According to the MIT School of Engineering, "Based on the length of the nautical mile, knots were tied along the log line at intervals of 14.4 meters. One end was secured to the ship’s stern and the other was attached to the wooden board, which was dropped into the water. 'As one sailor watched the sand empty through the 30-second glass, his shipmate held the line as it played out behind the ship and counted the knots as they passed between his fingers,' says Caballero. Dividing that 14.4 meters by 30 seconds told them that one knot equaled 1.85166 kilometers per hour or one nautical mile. By performing the calculation using the actual number of knots that unspooled, the sailors were able to measure the ship’s speed." (From engineering{dot}mit{dot}edu{slash}engage{slash}ask-an-engineer{slash}why-is-speed-at-sea-measured-in-knots.)

The calculation could only be done using a new system of counting brought to Nirn by two men, a Redguard and a Japanese, who come from outer space (c.f. 14. The Invaders in The Kaleidoscope), which was surprisingly accurate for such a primitive method of speed measurement.

The sun was slowly approaching the meridian that extended from the zenith to the south. As the navigator and Asantus awaited high noon, the lookout on the main mast suddenly called out.

"Ahoy! Something approaching fast from dead ahead!"

"What is it?!" the captain shouted back.

"Can't tell! But from the distance and size, it seems very big!"

The captain grabbed the spyglass.

"I hope it's not what I think it is!" he muttered as he climbed some rigging to get a better look through the spyglass. "Holy lady in heaven, it is!.....A KRAKEN!" he yelled to the navigating crew.

User-JohnB-800px-Hokusai Dragon.png

He clambered down from the rigging.

"Tack to starboard!" the captain shouted to the steersman. "Now!"

"Ay-ay, sir!"

Everything that wasn't nailed down on the ship was thrown about, the bowl with the needle included.

As the ship veered away, they could see the monster pass by the port side minding its own business. It is said that the kraken preys on ships, but something that enormous can't take much sustenance from a puny three-masted galleon. It prefers whales and giant squids. The serpent was as big around as an ancient oak tree and undulated over the surface of the ocean. It had a Daedroth-like head with antlers sticking out of it. The ship bobbed up and down as the head slammed into the water again, and its body arched some fifty feet above them, the scaly body sliding into the water like a giant water wheel. There was no time to alert the other ships in the fleet, and one after the other they were dashed to matchsticks.

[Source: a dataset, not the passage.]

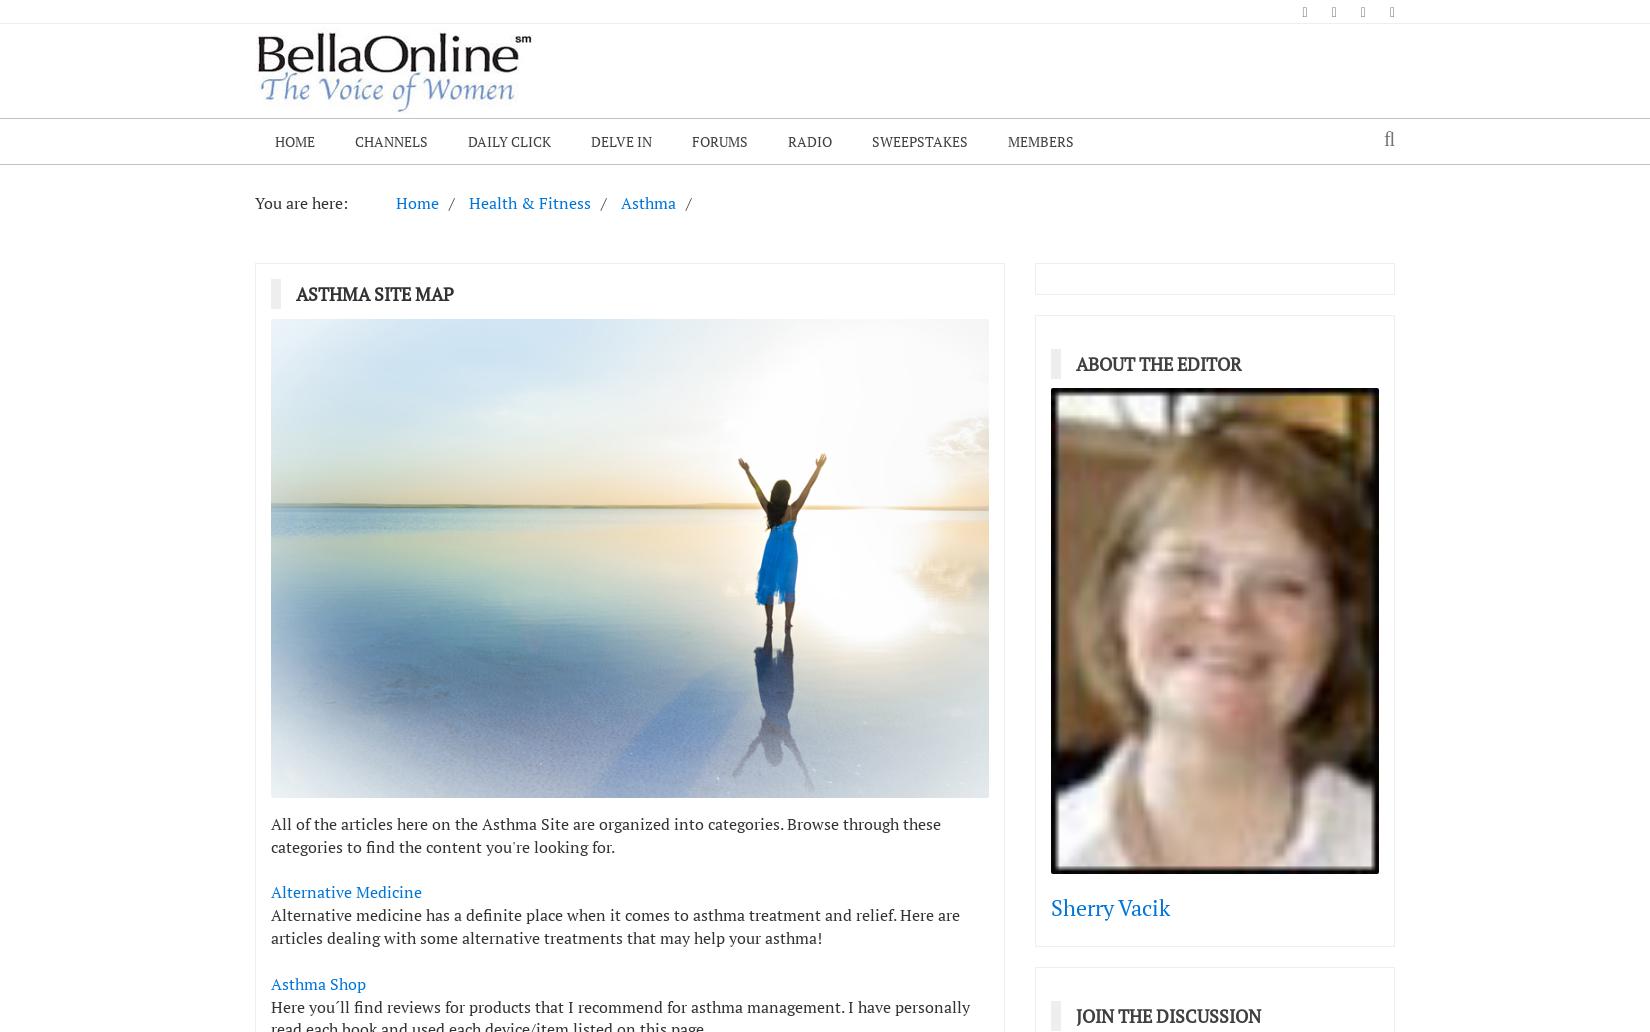  Describe the element at coordinates (614, 925) in the screenshot. I see `'Alternative medicine has a definite place when it comes to asthma treatment and relief. Here are articles dealing with some alternative treatments that may help your asthma!'` at that location.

When the sea was calm again, the crew lowered longboats to bring survivors on board. The loss was tremendous and disheartening, what with a much larger crew now on board but the same stores to feed them. Only a few crates bobbing on the water were retrieved, everything else having gone down with the ships. They were also like blind men on the great platter of the sea. Asantus got down on his hands and knees sweeping the lodestone over the deck where the bowl had smashed and the needle had slipped between the boards.

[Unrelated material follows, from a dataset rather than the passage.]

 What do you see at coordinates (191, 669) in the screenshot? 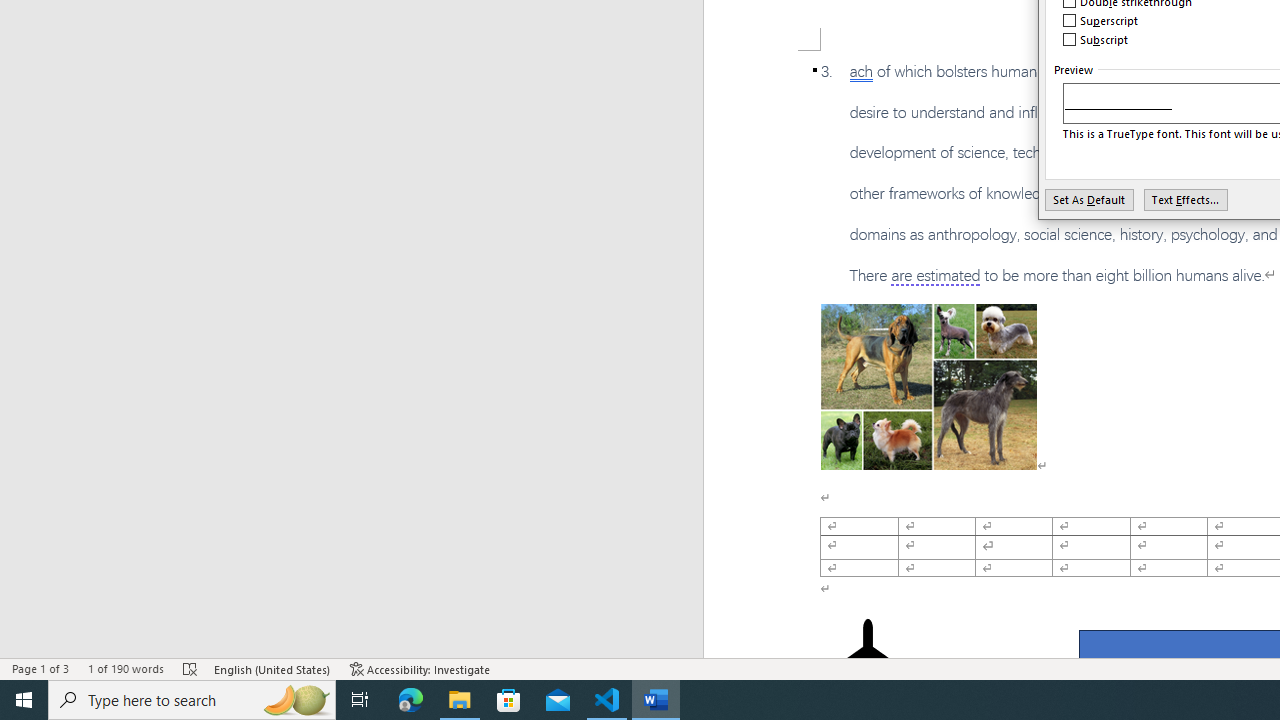
I see `'Spelling and Grammar Check Errors'` at bounding box center [191, 669].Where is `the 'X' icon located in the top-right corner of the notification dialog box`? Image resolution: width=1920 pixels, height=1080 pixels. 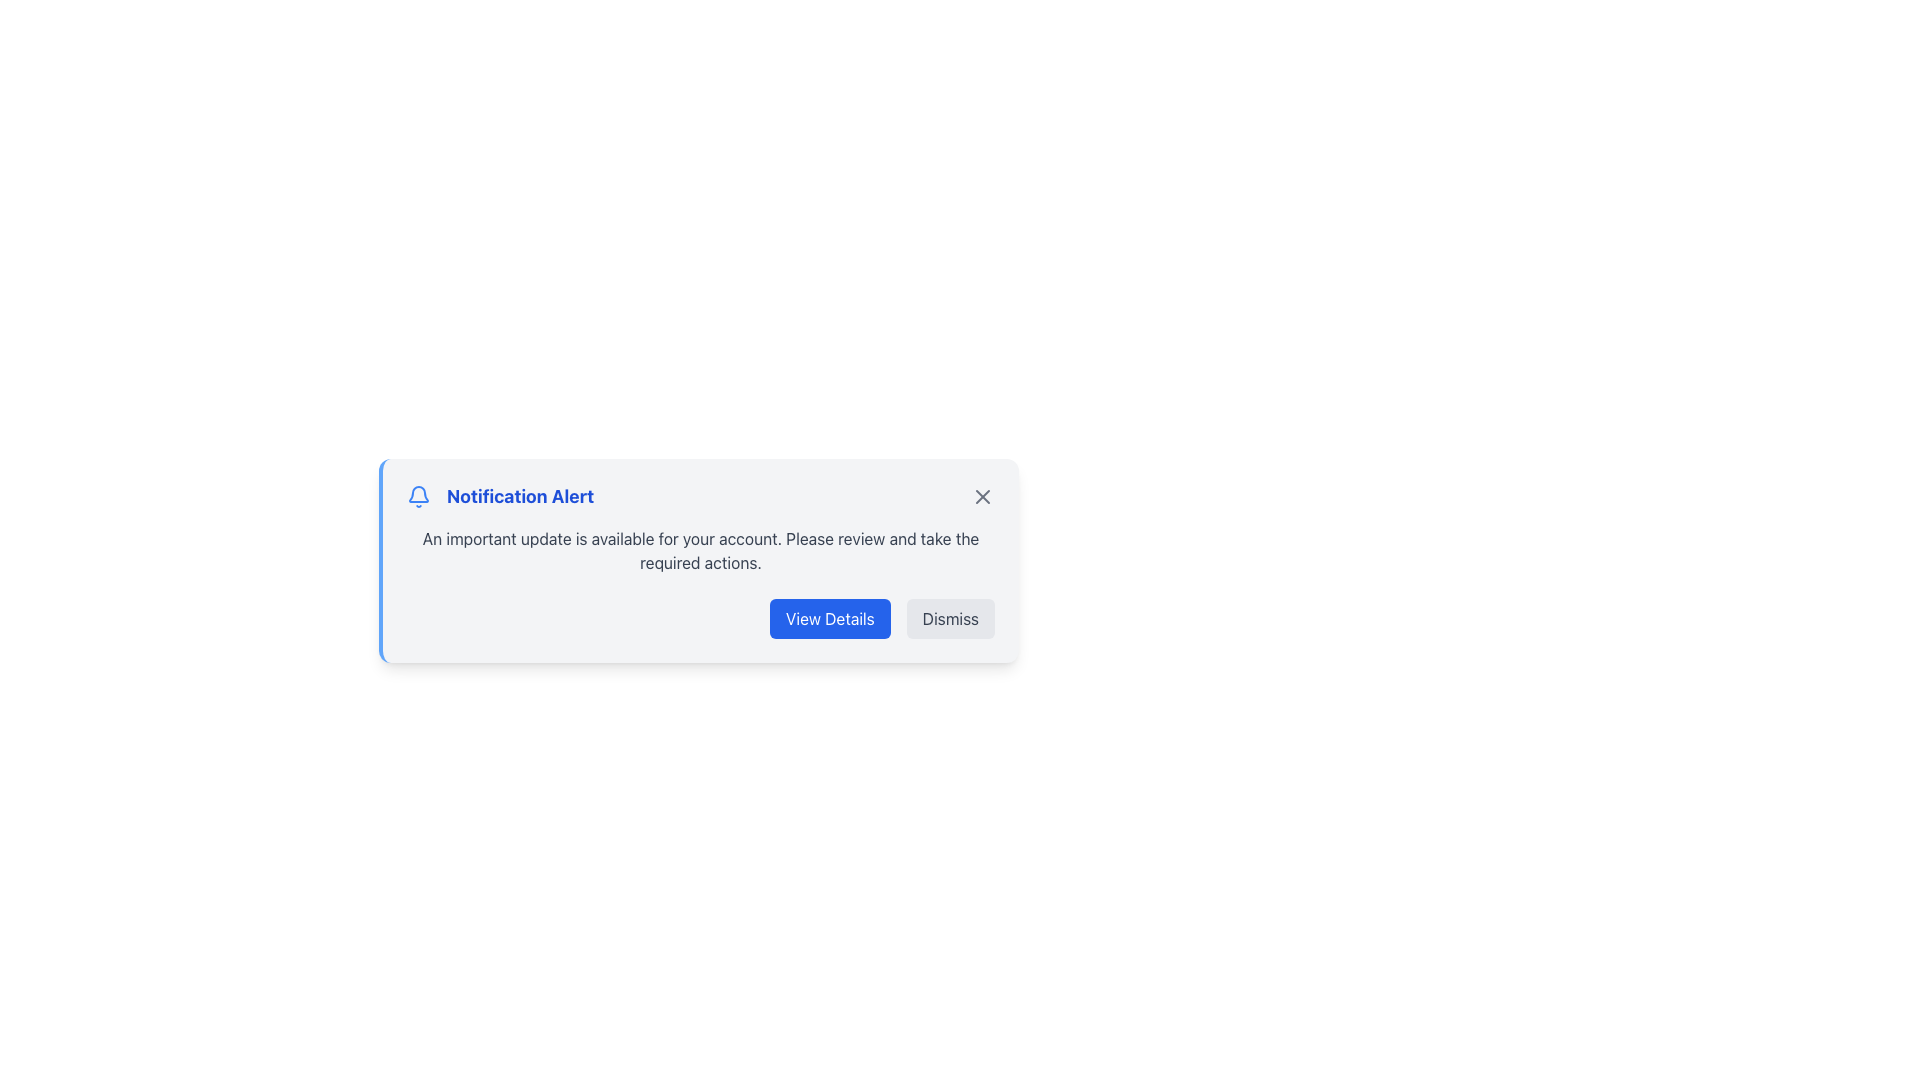
the 'X' icon located in the top-right corner of the notification dialog box is located at coordinates (983, 496).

"Found it!" he shouted raising the needle above his head.

The crew burst out with "Hip-hip-hurrah!"

The members of navigation team met to figure out what to do. They came up with a design for a compass table with axles on the x-axis and the y-axis that kept the table surface level at all times. The ship carpenter built the table and also used a wood lathe to fashion a hardwood bowl to contain the floating needle. Crew members came forward to contribute spare needles for Asantus to magnetize and keep in store should their one and only needle be lost again.

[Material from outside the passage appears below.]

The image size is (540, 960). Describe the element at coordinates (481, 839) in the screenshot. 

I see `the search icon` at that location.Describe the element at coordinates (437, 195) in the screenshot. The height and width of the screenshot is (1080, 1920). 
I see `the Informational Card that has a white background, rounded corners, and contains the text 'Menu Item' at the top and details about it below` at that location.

Having missed the the latitude reading on that fateful day, and without a working compass table while it was being constructed, the captain tried to steer the ship by dead reckoning for several days. This involved keeping the sunrise in front and the sunset behind, which sounds straightforward enough, but when the sun was high in the sky, there was no telling in which direction they were headed. Ocean currents could push a ship imperceptibly sideways, and leagues could be lost just being pushed in the wrong direction. The air was starting to get chilly, and then chunks of ice began drifting by. The chunks grew into blue and white mountains of ice.